U.S. Sen. Edward M. Kennedy

As I write, Democrats in both House and Senate are talking about passage of the Edward M. Kennedy Healthcare Reform Act of 2009. House Speaker Nancy Pelosi opined last Thursday that “Ted Kennedy’s dream of quality healthcare for all Americans will be made real this year because of his leadership and inspiration.”

Both Vice President Al Gore and Sen. Robert Byrd of Virginia chimed in. Said Gore: “Ted would want nothing more than for his colleagues to continue his life’s work and to make real his dream of quality health-care for all Americans.”

“In his honor and as a tribute to his commitment and ideals,” said Byrd, “let us stop the shouting and name calling and have a civil debate on healthcare reform which I hope, when legislation has been signed into law, will bear his name for his commitment to insuring the health of every American.”

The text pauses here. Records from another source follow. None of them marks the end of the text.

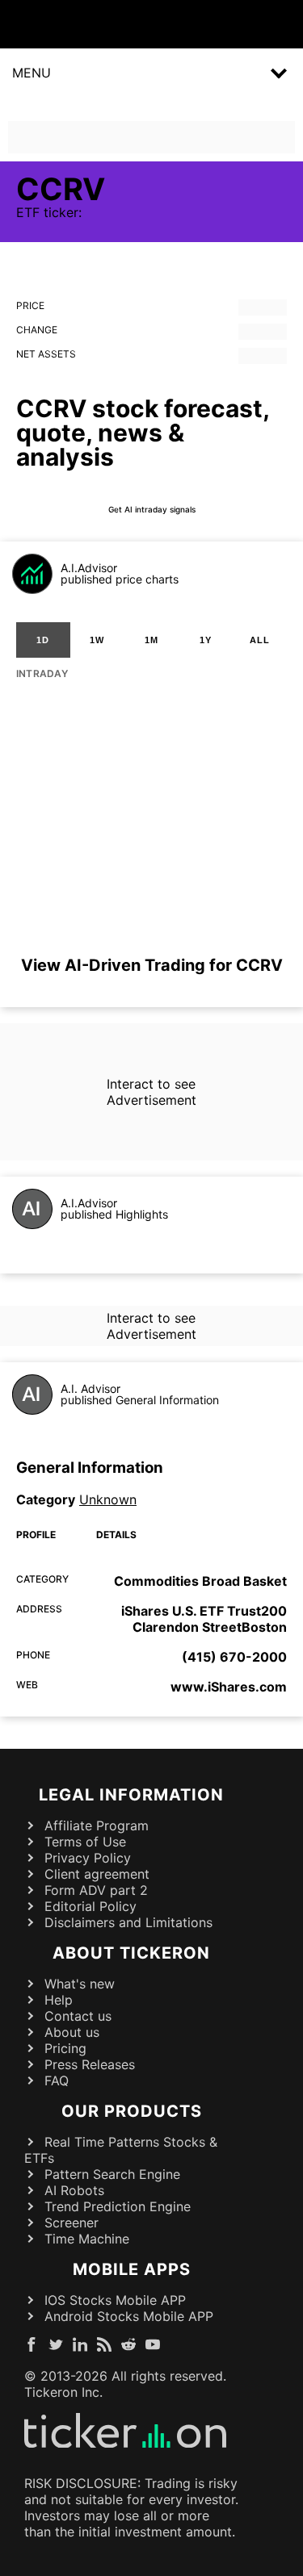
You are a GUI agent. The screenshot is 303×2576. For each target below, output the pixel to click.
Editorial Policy (90, 1906)
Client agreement (96, 1874)
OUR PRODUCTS (131, 2111)
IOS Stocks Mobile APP (115, 2300)
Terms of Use (85, 1842)
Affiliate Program (96, 1825)
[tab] (43, 640)
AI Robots (74, 2190)
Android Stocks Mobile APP (128, 2316)
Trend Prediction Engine (117, 2206)
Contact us (78, 2016)
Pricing (65, 2048)
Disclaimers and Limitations (128, 1922)
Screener (71, 2222)
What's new (79, 1984)
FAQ (56, 2080)
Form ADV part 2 (96, 1890)
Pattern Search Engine (112, 2174)
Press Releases (89, 2064)
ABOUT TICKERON (131, 1953)
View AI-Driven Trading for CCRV (152, 965)
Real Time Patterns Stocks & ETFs (120, 2150)
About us (71, 2032)
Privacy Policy (87, 1858)
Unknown (108, 1499)
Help (58, 2000)
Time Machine (86, 2239)
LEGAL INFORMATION (131, 1794)
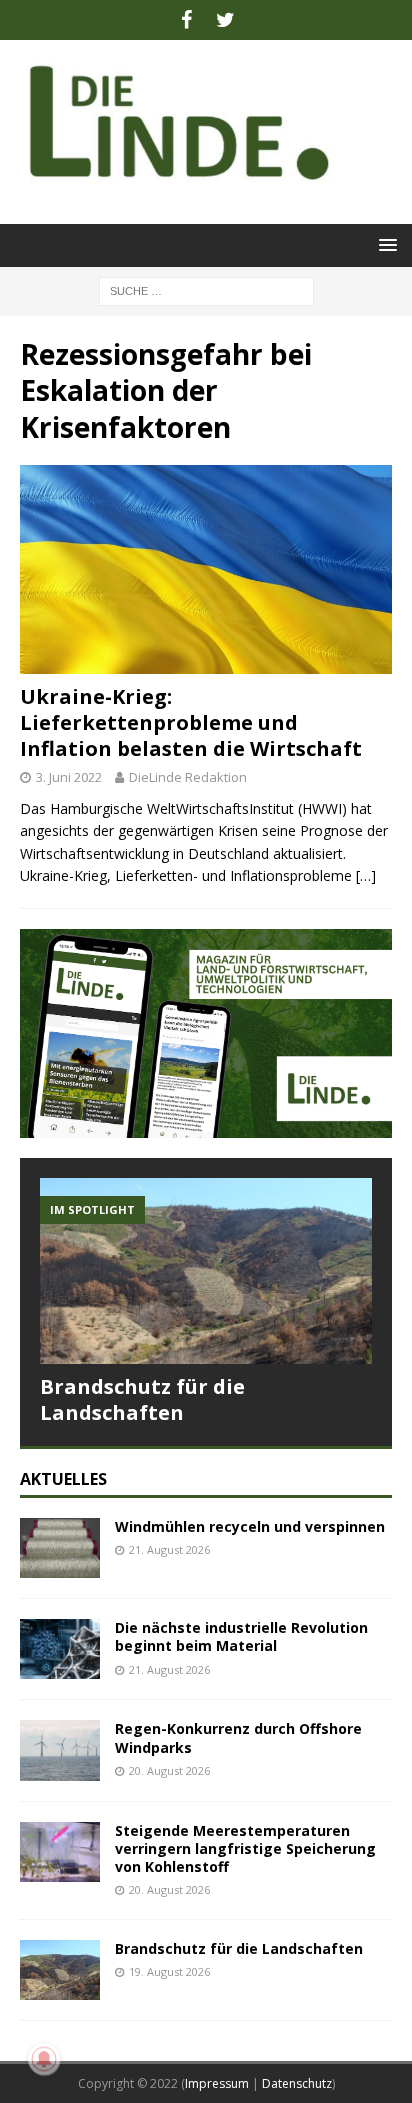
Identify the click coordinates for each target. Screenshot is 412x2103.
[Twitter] (225, 20)
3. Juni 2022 (69, 777)
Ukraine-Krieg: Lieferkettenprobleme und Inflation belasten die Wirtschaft (191, 722)
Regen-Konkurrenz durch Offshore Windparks (238, 1737)
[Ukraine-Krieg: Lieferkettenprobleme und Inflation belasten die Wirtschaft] (206, 569)
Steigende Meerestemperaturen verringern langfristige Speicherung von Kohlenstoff (245, 1848)
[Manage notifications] (44, 2059)
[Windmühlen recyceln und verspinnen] (60, 1548)
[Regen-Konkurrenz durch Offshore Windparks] (60, 1750)
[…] (366, 875)
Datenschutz (297, 2083)
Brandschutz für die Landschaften (142, 1399)
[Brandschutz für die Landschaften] (206, 1271)
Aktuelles (63, 1479)
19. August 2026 (169, 1971)
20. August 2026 (169, 1770)
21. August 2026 (169, 1549)
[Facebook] (186, 20)
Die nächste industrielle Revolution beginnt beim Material (241, 1636)
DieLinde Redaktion (188, 777)
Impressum (217, 2083)
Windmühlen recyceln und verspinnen (250, 1526)
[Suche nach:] (206, 289)
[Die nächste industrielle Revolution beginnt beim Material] (60, 1649)
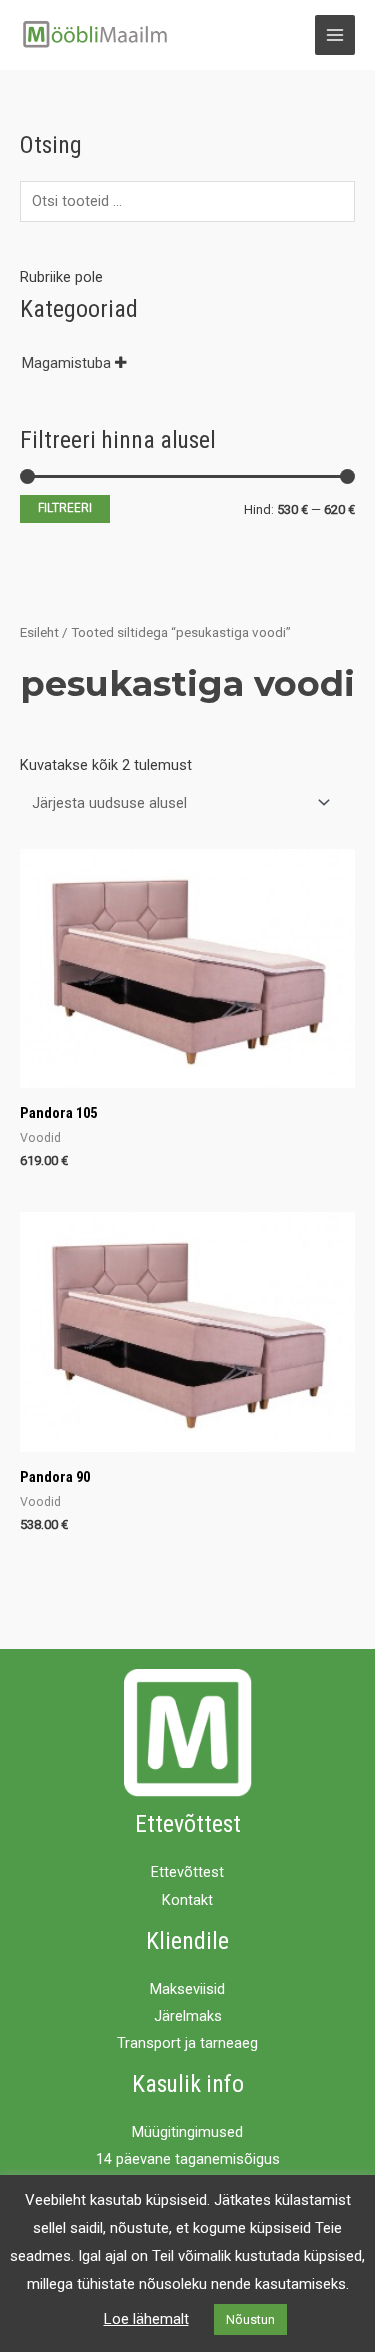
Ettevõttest (187, 1872)
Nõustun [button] (250, 2319)
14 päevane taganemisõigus (188, 2159)
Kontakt (187, 1900)
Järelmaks (188, 2016)
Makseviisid (187, 1989)
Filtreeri (65, 508)
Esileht (39, 632)
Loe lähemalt (146, 2319)
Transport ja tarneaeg (187, 2043)
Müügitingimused (187, 2132)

Radio talker Rush Limbaugh, the unofficial spokesman for what remains of the national Republican Party, responded that Kennedy’s death was being used by the political left to pass a healthcare legislation that will destroy “the United States of America as we know it.”

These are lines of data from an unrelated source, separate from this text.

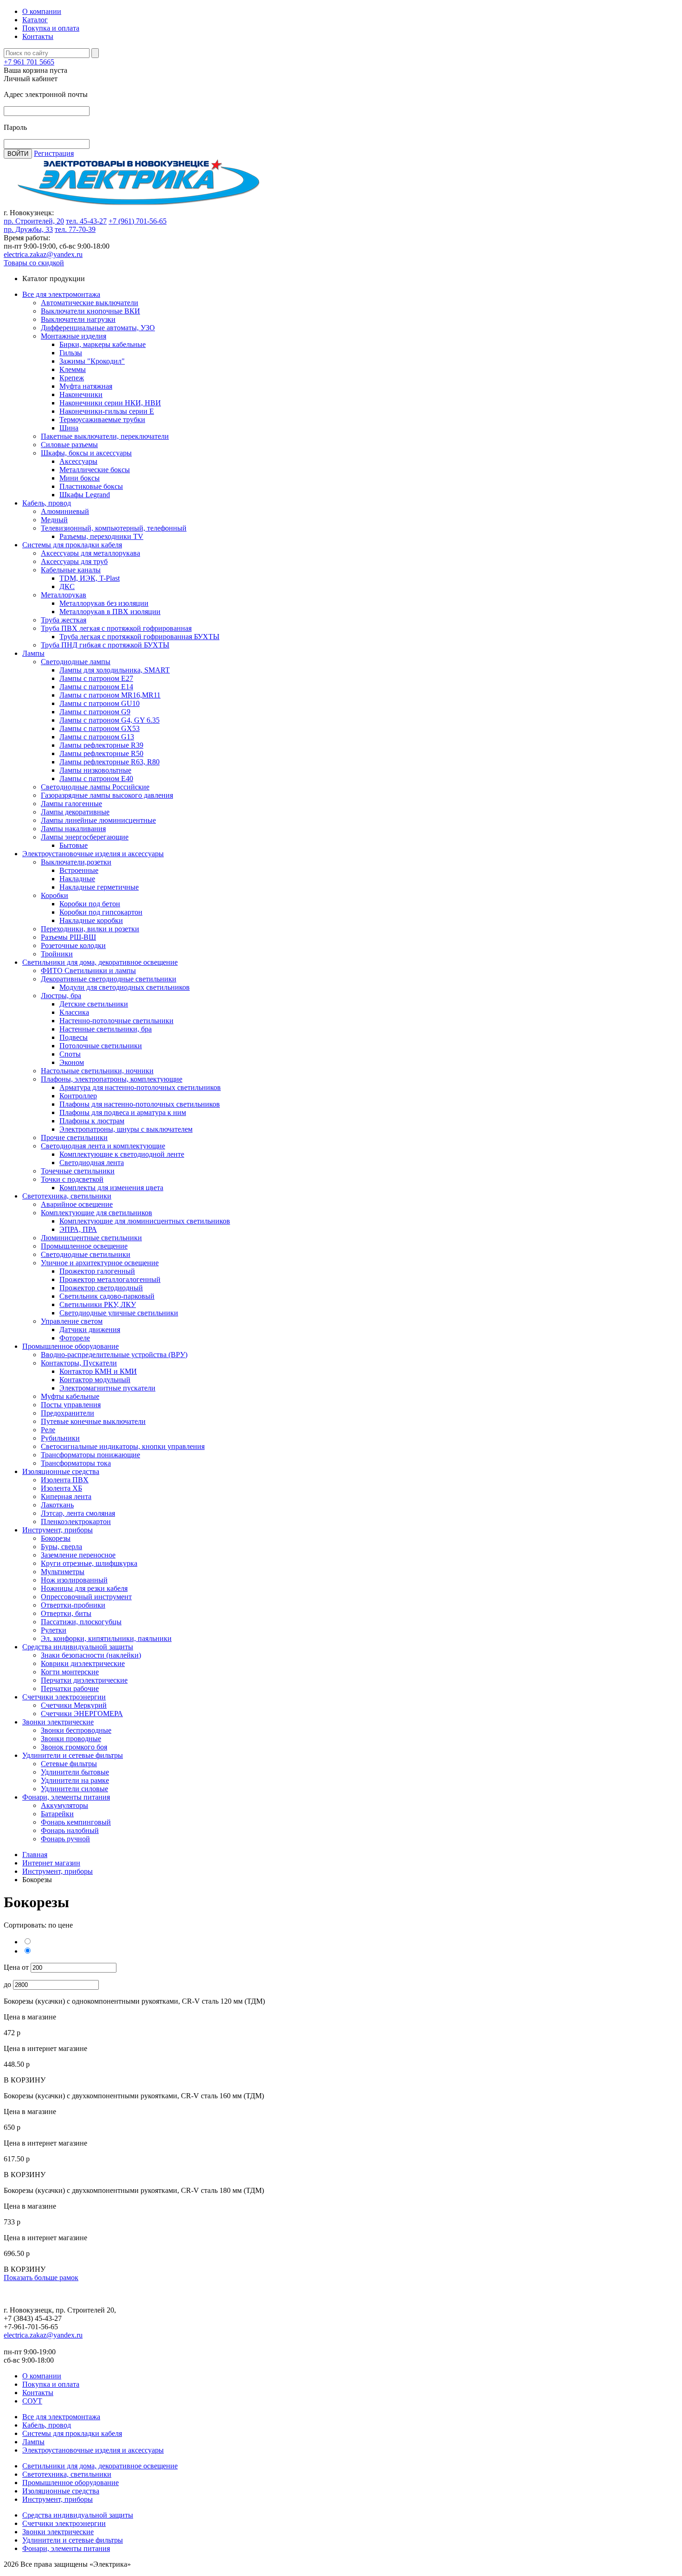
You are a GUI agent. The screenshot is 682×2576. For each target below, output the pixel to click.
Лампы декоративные (75, 812)
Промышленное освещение (84, 1246)
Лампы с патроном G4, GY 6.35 (109, 720)
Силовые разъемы (69, 445)
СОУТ (32, 2401)
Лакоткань (57, 1505)
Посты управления (71, 1405)
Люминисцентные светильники (91, 1238)
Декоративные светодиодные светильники (108, 979)
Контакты (37, 36)
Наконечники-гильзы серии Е (106, 411)
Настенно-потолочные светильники (116, 1021)
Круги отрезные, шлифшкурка (89, 1563)
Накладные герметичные (99, 887)
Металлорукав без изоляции (103, 603)
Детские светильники (93, 1004)
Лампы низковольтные (95, 770)
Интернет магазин (51, 1863)
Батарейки (57, 1814)
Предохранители (67, 1413)
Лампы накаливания (73, 829)
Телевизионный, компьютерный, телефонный (114, 528)
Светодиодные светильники (85, 1254)
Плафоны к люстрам (91, 1121)
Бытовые (73, 845)
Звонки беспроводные (76, 1730)
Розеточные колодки (73, 945)
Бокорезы (56, 1538)
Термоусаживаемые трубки (102, 419)
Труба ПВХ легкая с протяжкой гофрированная (116, 628)
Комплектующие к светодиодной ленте (121, 1154)
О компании (41, 11)
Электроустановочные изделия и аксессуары (93, 854)
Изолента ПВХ (65, 1480)
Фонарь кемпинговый (76, 1822)
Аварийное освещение (77, 1204)
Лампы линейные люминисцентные (98, 820)
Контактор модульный (94, 1380)
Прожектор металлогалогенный (110, 1279)
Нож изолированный (74, 1580)
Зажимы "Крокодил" (92, 361)
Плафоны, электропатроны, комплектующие (111, 1079)
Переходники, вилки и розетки (90, 929)
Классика (74, 1012)
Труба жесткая (63, 620)
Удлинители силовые (74, 1789)
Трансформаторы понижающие (90, 1455)
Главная (34, 1854)
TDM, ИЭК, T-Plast (89, 578)
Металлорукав (63, 595)
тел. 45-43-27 (86, 221)
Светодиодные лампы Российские (95, 787)
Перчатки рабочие (70, 1688)
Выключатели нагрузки (78, 319)
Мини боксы (79, 478)
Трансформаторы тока (76, 1463)
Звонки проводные (71, 1739)
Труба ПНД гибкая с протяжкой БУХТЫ (105, 645)
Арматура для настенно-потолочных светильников (140, 1087)
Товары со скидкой (34, 263)
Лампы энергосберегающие (85, 837)
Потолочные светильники (100, 1046)
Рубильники (60, 1438)
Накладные (77, 879)
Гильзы (70, 353)
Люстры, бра (61, 996)
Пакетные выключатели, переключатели (105, 436)
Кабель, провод (46, 503)
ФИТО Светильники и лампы (88, 970)
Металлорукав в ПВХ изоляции (110, 611)
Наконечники (81, 394)
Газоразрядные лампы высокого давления (107, 795)
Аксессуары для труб (74, 561)
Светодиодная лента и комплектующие (103, 1146)
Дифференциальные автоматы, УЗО (98, 328)
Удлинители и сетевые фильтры (72, 1755)
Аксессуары (78, 461)
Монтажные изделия (73, 336)
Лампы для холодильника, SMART (114, 670)
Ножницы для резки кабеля (84, 1588)
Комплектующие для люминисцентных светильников (144, 1221)
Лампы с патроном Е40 (96, 778)
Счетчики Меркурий (74, 1705)
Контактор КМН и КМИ (98, 1371)
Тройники (57, 954)
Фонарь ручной (65, 1839)
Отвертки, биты (66, 1613)
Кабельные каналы (71, 570)
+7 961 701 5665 (29, 62)
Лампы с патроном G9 (94, 712)
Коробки (54, 895)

Well ... duh? But of course. Surely Limbaugh doesn’t think Kennedy would mind having his name on a bill that would extend healthcare coverage to all Americans. Indeed, if there is an afterlife from which the dead look down on, or up at what we the living do on this planet, Ted Kennedy would lift a pint and do an Irish jig if the use of his name in any way, shape or form would help pass a universal healthcare bill.

For the better part of his 47 years in the United States Senate, Kennedy has asserted the moral issue of universal health-care. Whenever he had the opportunity, the youngest Kennedy voted to expand healthcare coverage. He voted for Medicare for older Americans, Medicaid for the poor and every expansion of healthcare for children that came along.

Mr. Limbaugh and the ranters and ravers who have answered the conservative call to disrupt discussions of healthcare across the nation need to read T.R. Reid’s The Healing of America: A Global Quest for Better, Cheaper, and Fairer Healthcare.

Reid is a former Washington Post reporter who set out to discover how every other wealthy, free market, industrial nation like the United States had been able to provide healthcare for their populations. He traveled to Canada, France, Germany, Great Britain, India, Germany, Japan, Switzerland and Taiwan.

Reid talked to doctors, patients, hospital administrators, insurers and government officials.

Reid’s conclusion?

Pure, socialist medicine was to be found in none of these countries. Instead, through different mixes of private doctors, private hospitals, private insurance and government, universal healthcare is provided for everyone - and always, in Reid’s telling, at a significantly lower cost than healthcare is provided to less than 85 percent of the population of the United States.


Reid concludes that the success of the countries he visited in providing health-care to all - and the failure of the United States to do so - comes down to two basic questions: “Should society guarantee healthcare the way we guarantee the right to think and pray as you like, to get an education, to vote in free elections? Or is medicine a commodity to be bought and sold?”

Obviously, in the reckoning of Americans like Mr. Limbaugh and the people he so excites, it is a commodity to bought and sold.

That shouldn’t be the case. Kennedy knew it. I think in our hearts we all know it. No country as wealthy as the United States of America should allow a person’s health to depend on the size of their wallet.